Primary current \(I_1\) flows through primary winding. When referred to secondary, it becomes \({I_1}’\). The turns ratio determines this transformation. However, now the ratio is inverted. Therefore\[{I_1}’ = I_1 \times \frac{N_1}{N_2}\]Notice: This is opposite to the primary reference. This is how primary current appears from secondary.
Equivalent Primary Resistance Referred to Secondary
Now, copper loss occurs in \(R_1\). The actual loss is \({I_1}^2R_1\) watts. This heat dissipates in the primary winding.

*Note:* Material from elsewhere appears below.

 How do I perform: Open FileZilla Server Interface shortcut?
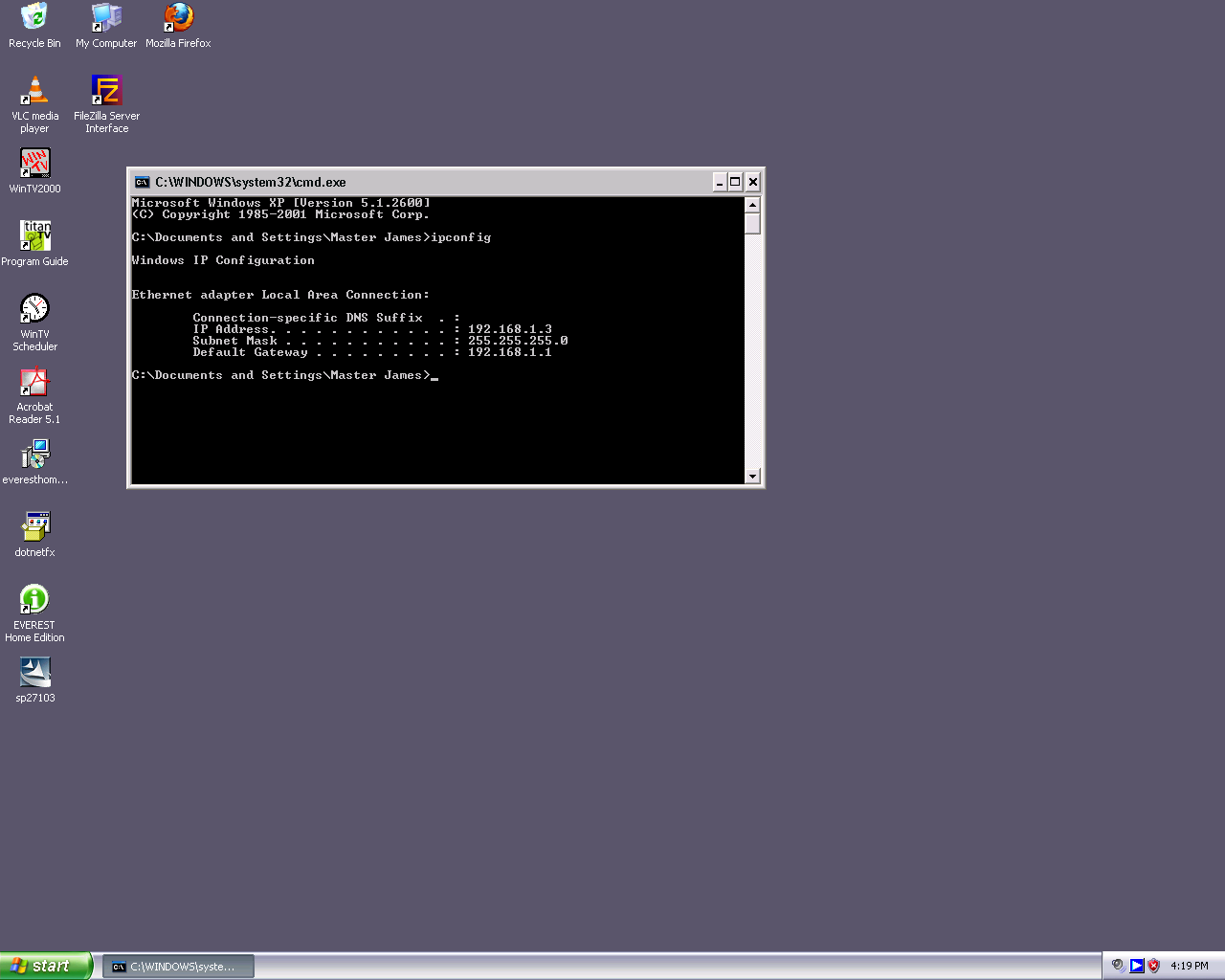click(106, 91)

What equivalent secondary-side resistance represents this? Let’s call this equivalent resistance \({R_1}’\). The referred current \({I_1}’\) flows through \({R_1}’\). Therefore, loss in \({R_1}’\) is \({{I_1}’}^2{{R_1}’}\). For equivalence, these losses must be equal\[{{I_1}’}^2{R_1}’ = {I_1}^2{R_1}\]Now, substitute \[{I_1}’ = I_1\frac{N_1}{N_2}\]\[\left[I_1 \times \frac{N_1}{N_2}\right]^2{R_1}’ = {I_1}^2R_1\]Expanding the square\[{I_1}^2 \times \frac{{N_1}^2}{{N_2}^2} \times {R_1}’ = {I_1}^2R_1\]Cancel \({I_1}^2\) from both sides\[\frac{{N_1}^2}{{N_2}^2} \times {R_1}’ = R_1\]Therefore, solving for \({R_1}’\)\[{R_1}’ = R_1 \times \frac{{N_2}^2}{{N_1}^2}\]This \({R_1}’\) causes identical power loss!
Equivalent Primary Reactance Referred to Secondary
Similarly, magnetic energy is stored in \(X_1\). The stored energy is proportional to \({I_1}^2X_1\). Again, we need an equivalent reactance \({X_1}’\). Following the same mathematical process,\[{X_1}’ = X_1 \times \frac{{N_2}^2}{{N_1}^2}\] This \({{X_1}’}\) stores identical magnetic energy!
Voltage Transformation
Primary voltage also needs transformation. The voltage transformation follows the turns ratio inversely. Therefore\[{V_1}’ = V_1 \times \frac{N_2}{N_1}\]
Excitation Branch Transformation
The excitation branch also needs transformation. The core loss resistance \(R_c\) transforms as\[{R_c}’ = R_c \times \frac{N_2^2}{N_1^2}\]Magnetizing reactance \(X_m\) transforms as\[{X_m}’ = X_m \times \frac{{N_2}^2}{{N_1}^2}\]However, often we keep these on primary side. This is because they naturally connect across primary.
Verification of Power Conservation
Let’s verify that power remains unchanged.
Actual primary power\[P_1 = V_1 \times I_1 \times \cos\phi\]Referred primary power\[P_1′ = V_1′ \times I_1′ \times \cos\phi\]Substitute the transformed values\[{P_1}’ = \left(V_1 \times \frac{N_2}{N_1}\right) \times \left(I_1 \times \frac{N_1}{N_2}\right) \times \cos\phi\]The fractions cancel out\[P_1′ = V_1 \times I_1 \times \cos\phi\]Therefore\[{P_1}’ = P_1\]Power is perfectly conserved!